Walt Disney World Gondola

There have been rumors going around that Walt Disney World is building a cable car system as a new park-to-park transportation option. Before we dive into that a little bit more, let’s explore Walt Disney World’s other transportation options, in order from my least to most favorite:

  1. Buses are widely available, but certainly not the most convenient option. If you’re on a tight schedule, you might find yourself wasting too much valuable park time waiting for a bus, waiting in traffic, and waiting at traffic lights.
  2. Running from park to park is fun, but that’s only a good option if you’re signed up for a runDisney race; and in that case, you’re not going to be able to stay too long at any one park.
  3. If you happen to be driving your own car (as my husband and I do, since we live a little over an hour away), you can just drive yourself from park to park. There’s no waiting for buses with this option, and you get bonus steps on your pedometer for walking across multiple parking lots in one day. However, most guests to WDW resort are probably not driving their own car.
  4. We all know and love the monorail, but it only brings you to Epcot or the Magic Kingdom. Adding more tracks would probably be expensive and could have disastrous consequences a la the best episode of the Simpsons ever:

So a gondola system is an excellent way for Disney to help people park-hop (and encourage purchases of those upgraded park hopper passes). However, my husband and I were discussing this and wondering how a gondola would work for guests using a wheelchair.

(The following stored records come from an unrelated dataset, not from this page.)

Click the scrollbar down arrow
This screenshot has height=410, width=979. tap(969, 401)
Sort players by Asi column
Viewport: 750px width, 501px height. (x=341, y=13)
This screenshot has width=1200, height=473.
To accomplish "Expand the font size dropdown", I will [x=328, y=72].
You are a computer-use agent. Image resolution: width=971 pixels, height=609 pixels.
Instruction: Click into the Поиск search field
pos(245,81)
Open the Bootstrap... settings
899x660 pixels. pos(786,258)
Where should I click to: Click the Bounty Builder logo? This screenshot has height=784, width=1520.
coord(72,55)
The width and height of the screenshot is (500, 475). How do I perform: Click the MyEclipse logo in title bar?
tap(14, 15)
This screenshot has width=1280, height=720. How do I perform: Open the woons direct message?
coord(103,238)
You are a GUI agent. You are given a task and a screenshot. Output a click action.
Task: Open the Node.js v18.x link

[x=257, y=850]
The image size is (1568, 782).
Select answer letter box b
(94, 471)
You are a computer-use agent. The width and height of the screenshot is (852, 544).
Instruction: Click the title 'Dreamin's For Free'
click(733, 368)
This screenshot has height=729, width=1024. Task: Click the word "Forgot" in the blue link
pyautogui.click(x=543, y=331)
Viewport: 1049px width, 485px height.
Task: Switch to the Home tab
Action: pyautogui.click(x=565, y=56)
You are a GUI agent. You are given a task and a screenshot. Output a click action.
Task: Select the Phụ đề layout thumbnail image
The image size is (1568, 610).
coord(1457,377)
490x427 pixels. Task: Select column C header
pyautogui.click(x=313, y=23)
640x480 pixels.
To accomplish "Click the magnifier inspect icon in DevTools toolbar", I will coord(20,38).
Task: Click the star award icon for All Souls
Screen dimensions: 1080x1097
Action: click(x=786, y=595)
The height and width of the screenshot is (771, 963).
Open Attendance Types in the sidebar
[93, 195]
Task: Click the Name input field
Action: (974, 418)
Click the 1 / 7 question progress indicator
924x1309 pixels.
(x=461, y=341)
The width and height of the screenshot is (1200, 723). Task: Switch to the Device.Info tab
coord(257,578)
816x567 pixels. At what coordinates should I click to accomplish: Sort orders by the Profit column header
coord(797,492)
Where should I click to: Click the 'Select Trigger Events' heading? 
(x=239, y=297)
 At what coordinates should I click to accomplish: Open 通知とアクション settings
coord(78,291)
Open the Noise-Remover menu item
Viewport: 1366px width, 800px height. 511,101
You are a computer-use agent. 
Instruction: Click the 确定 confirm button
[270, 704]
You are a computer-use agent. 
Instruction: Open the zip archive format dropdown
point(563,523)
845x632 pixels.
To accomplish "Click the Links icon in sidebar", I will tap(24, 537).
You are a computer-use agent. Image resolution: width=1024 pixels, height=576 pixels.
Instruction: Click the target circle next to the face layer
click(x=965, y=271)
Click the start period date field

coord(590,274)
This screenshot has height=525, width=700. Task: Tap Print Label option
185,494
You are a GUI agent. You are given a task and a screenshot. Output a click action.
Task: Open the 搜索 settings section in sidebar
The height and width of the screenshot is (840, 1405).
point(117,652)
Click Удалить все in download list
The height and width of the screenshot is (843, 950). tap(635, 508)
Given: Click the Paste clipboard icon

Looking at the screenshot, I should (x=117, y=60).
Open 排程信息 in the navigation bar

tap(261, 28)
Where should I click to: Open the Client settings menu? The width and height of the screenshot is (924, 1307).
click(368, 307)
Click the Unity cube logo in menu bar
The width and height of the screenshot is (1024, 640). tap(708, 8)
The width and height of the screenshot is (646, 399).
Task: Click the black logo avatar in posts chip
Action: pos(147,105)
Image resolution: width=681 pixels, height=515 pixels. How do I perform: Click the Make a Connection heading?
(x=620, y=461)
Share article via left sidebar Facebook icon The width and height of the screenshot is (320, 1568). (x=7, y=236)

If you haven’t used a gondola or cable car before, then you might not be aware that these things typically don’t stop. They slow down as they approach the guest pick-up area, but they are continuously in motion. Once the chair leaves the guest pick-up area, it speeds up to get guests to their destination.

It could very well be that Disney is planning to stop the cable car each time a disabled guest needs to board; however, the wheelchair count tends to be pretty high and this could slow down the cable car system tremendously.

The only thing my husband and I could think of to solve this problem would be to have a way to re-route a cable car to a standby disabled passenger area, where it could stop and allow the passengers to board safely, while the rest of the line continued to operate normally. When an opening presented itself, the re-routed car carrying disabled passengers could be moved back to the main operating line.

There are probably engineers who already know and have a solution to this in mind, but I’m just throwing this out there in the very minor chance it has been overlooked. Or maybe there isn’t a planned gondola system after all, as it is still only speculation at this point.